◆ INSTRUCTION A ◆
Reproduce the rows starting at the line that contains "coordinates (191, 99)." and ending at the line that contains "coordinates (451, 64).", with "Where is" changed to "Where can I find" and everything else left as it is.

◆ GIVEN TEXT ◆
□ □ □ □

The rationale for the subcategory for the permanent cessation of coal 
combustion by 2034 was set forth in the 2024 rule and is based on the 
statutory factors in CWA sections 301 and 304. The NOPP provides the 
mechanism for facilities to make use of that subcategory, and thus the 
date for the NOPP submission is authorized under CWA section 501(a), 
which allows the Administrator to prescribe such regulations as are 
necessary to carry out his functions, including establishment of ELGs, 
pursuant to sections 301 and 304 of the CWA. The proposed December 31, 
2031 NOPP submission date is three years prior to the required 
permanent cessation of coal combustion and thus would allow for the 
most accurate three-year capacity auctions in deregulated regions 
(e.g., PJM) or the typical two- to three-year IRP cycle to conclude 
prior to a plant opting into the subcategory with a NOPP. The EPA 
solicits comment on alternative deadlines for submitting the NOPP. For 
example, December 31, 2029, would be one full permit cycle before the 
2034 permanent cessation of coal combustion date and would also align 
with some longer IRP timeframes (e.g., Michigan requires IRPs every 
five years) (DCN: SE11945). Although the EPA does not expect this to be 
the case, the Agency also solicits comment on whether there are any 
significant reliance interests related to the existing deadline and, if 
so, how the Agency should take this into account when considering 
whether to take final action on the proposal.
    Should commenters wish these provisions to go into effect via the 
companion direct final rule, commenters may refrain from responding to 
this solicitation or explicitly state that comments filed are to be 
applied solely with respect to this proposal and not the NOPP companion 
direct final rule.

B. NOPP Companion Direct Final Rule

    Contemporaneously with this notice of proposed rulemaking, the EPA 
is publishing a direct final rule to extend the NOPP submission date 
because the Agency views this specific change as a noncontroversial 
action in which notice-and-comment proceedings are unnecessary. The EPA 
anticipates no adverse comment because the rule merely extends the date 
(from December 31, 2025, to December 31, 2031) for existing steam 
electric power plants to submit a NOPP in the 2024 rule's subcategory 
for EGUs permanently ceasing coal combustion by December 31, 2034. The 
direct final rule does not otherwise amend the 2024 rule codified at 40 
CFR part 423 in any way or change the substantive requirements 
applicable to regulated entities. If adverse comments are received, 
however, the EPA will consider them as part of the proposal to extent 
the NOPP date in this rulemaking. The EPA will not institute a second 
comment period on the NOPP extension issue. Any parties interested in 
commenting must do so at this time. For further information about 
commenting on this proposed rule, see the ADDRESSES section of this 
document.

□ □ □ □

◆ SUPPLIED ENTRIES ◆
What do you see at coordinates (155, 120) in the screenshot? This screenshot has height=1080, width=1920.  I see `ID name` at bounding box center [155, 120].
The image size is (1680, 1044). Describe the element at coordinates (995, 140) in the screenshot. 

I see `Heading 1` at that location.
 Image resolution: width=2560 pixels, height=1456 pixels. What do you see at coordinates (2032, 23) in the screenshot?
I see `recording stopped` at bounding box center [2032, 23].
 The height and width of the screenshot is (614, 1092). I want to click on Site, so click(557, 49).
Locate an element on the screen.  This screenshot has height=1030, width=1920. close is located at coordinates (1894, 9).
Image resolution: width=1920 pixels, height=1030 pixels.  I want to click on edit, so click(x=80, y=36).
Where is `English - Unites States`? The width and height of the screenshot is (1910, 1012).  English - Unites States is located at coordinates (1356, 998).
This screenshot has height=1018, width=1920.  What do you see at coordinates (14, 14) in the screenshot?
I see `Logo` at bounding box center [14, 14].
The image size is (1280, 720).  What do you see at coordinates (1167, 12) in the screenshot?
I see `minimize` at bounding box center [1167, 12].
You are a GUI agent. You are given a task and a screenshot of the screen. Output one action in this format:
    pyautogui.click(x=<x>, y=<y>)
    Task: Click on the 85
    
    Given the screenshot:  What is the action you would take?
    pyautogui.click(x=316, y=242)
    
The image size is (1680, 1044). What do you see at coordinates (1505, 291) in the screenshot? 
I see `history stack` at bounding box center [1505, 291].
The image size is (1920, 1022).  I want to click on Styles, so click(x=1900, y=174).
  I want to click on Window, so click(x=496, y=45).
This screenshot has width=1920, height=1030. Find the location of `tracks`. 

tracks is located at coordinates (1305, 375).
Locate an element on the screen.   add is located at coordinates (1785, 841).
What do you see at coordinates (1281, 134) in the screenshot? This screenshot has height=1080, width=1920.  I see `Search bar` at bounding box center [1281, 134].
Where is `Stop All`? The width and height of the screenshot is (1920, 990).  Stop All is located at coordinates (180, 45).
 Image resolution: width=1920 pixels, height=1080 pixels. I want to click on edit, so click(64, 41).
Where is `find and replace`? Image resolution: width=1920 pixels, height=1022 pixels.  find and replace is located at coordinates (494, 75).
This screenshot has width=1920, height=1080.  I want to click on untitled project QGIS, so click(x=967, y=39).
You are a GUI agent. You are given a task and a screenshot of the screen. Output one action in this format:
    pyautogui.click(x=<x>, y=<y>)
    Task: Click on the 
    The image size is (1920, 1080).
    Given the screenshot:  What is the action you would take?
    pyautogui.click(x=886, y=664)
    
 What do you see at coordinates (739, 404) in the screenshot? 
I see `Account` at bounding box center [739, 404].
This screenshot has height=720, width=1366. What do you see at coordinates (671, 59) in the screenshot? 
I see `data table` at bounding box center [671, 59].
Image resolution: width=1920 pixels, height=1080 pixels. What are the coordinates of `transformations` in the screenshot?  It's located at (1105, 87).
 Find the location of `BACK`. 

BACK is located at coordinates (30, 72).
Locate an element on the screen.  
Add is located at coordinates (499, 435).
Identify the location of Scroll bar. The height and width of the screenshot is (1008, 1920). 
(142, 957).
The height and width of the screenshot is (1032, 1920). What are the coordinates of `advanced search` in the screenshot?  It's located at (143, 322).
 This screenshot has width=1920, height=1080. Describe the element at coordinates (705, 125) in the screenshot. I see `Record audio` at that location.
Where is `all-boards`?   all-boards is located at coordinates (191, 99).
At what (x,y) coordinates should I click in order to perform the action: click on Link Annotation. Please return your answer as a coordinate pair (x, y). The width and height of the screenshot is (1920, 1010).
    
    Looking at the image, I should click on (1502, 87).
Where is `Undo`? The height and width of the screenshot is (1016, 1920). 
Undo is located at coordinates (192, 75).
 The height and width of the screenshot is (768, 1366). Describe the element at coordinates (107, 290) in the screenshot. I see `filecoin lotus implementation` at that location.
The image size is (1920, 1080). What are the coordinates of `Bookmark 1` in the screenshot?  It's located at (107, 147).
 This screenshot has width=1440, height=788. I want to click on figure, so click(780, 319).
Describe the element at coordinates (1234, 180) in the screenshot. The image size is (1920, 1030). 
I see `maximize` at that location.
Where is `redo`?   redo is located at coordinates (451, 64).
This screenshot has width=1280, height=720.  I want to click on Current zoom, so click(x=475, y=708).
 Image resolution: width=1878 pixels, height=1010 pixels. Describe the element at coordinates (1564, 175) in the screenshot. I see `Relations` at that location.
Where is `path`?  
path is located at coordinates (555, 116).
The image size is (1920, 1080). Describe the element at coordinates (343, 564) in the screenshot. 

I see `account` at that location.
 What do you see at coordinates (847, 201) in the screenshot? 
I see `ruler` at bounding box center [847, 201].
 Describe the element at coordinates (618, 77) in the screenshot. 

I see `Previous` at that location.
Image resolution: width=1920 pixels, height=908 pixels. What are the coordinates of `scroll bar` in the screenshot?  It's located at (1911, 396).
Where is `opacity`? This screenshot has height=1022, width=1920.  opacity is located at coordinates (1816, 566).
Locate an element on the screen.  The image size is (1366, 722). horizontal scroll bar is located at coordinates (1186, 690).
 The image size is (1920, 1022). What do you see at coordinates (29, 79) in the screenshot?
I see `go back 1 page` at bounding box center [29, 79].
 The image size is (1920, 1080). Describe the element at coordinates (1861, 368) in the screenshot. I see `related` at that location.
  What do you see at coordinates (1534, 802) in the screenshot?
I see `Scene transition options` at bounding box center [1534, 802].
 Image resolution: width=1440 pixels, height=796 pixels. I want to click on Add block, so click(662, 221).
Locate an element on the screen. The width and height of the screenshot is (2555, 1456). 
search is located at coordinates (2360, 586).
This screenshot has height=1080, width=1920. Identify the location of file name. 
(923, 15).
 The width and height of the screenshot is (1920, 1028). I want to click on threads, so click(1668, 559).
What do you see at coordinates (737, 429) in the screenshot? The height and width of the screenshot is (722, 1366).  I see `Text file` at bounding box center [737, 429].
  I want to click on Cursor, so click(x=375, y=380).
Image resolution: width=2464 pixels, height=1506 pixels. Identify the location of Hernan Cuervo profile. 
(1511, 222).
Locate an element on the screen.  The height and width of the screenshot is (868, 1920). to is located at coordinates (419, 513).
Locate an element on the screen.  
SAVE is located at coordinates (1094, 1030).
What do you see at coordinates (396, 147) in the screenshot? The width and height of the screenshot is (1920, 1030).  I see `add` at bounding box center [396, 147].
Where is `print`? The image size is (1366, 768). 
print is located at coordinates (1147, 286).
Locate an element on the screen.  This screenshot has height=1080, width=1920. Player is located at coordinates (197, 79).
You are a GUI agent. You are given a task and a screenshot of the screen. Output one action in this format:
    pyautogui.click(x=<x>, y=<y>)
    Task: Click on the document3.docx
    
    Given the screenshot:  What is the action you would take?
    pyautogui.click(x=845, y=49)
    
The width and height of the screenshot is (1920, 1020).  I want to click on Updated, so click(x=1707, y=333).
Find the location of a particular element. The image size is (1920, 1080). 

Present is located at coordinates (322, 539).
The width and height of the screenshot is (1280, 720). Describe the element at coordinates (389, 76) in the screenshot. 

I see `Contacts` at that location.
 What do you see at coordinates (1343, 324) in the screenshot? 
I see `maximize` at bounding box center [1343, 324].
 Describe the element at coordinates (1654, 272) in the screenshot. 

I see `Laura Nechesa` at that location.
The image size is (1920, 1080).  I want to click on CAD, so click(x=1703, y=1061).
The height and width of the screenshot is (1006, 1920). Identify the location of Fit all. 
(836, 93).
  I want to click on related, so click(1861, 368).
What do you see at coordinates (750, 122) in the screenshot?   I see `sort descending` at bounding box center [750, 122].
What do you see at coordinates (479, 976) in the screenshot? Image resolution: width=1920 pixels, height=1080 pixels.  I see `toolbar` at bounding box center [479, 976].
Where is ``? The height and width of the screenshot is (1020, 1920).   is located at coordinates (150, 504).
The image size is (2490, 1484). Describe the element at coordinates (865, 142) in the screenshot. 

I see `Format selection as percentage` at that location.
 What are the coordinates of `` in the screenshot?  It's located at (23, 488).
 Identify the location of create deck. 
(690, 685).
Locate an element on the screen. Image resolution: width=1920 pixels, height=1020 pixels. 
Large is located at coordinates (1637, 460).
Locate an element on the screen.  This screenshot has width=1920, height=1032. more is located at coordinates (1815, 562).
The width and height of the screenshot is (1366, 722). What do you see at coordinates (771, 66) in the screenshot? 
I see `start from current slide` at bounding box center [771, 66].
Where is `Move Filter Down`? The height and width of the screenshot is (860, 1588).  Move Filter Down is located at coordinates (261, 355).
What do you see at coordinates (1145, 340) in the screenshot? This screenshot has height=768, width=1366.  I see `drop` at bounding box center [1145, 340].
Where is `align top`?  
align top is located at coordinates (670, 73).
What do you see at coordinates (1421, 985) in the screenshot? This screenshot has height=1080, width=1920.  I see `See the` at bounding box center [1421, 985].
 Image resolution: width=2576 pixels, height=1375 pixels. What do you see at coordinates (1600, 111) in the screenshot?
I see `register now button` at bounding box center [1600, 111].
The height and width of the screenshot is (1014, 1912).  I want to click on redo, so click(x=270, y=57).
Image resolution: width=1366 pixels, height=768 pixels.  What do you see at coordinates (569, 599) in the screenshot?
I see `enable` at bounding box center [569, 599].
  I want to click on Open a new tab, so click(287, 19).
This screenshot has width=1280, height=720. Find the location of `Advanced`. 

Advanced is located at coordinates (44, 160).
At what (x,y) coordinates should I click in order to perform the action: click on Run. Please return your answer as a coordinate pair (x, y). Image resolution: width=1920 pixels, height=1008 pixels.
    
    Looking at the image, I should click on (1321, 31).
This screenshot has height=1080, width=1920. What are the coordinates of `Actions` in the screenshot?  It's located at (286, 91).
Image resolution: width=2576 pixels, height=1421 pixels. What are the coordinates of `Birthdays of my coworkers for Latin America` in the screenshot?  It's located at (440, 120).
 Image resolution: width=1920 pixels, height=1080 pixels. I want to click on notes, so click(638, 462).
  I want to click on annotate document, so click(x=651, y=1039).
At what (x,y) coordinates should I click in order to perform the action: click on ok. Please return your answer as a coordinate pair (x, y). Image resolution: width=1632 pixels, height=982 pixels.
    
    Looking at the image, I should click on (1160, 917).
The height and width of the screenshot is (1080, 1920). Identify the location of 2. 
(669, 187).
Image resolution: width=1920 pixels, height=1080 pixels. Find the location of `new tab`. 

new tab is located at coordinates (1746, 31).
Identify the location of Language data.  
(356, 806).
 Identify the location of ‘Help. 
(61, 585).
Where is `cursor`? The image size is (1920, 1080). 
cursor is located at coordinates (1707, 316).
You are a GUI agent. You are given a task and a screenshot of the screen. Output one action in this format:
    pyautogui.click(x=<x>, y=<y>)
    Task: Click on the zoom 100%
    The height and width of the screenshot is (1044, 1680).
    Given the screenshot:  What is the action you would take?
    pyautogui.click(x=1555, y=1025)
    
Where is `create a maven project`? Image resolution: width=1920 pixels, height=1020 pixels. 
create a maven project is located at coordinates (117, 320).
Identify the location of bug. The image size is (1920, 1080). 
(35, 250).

□ □ □ □

◆ INSTRUCTION B ◆
In the text on the NOPP submission deadline, from what date to what date does the direct final rule extend the deadline for submitting a NOPP?

◆ ANSWER A ◆
Where can I find `all-boards`?   all-boards is located at coordinates (191, 99).
At what (x,y) coordinates should I click in order to perform the action: click on Link Annotation. Please return your answer as a coordinate pair (x, y). The width and height of the screenshot is (1920, 1010).
    
    Looking at the image, I should click on (1502, 87).
Where can I find `Undo`? The height and width of the screenshot is (1016, 1920). 
Undo is located at coordinates (192, 75).
 The height and width of the screenshot is (768, 1366). Describe the element at coordinates (107, 290) in the screenshot. I see `filecoin lotus implementation` at that location.
The image size is (1920, 1080). What are the coordinates of `Bookmark 1` in the screenshot?  It's located at (107, 147).
 This screenshot has width=1440, height=788. I want to click on figure, so click(780, 319).
Describe the element at coordinates (1234, 180) in the screenshot. The image size is (1920, 1030). 
I see `maximize` at that location.
Where can I find `redo`?   redo is located at coordinates (451, 64).

◆ ANSWER B ◆
From December 31, 2025, to December 31, 2031.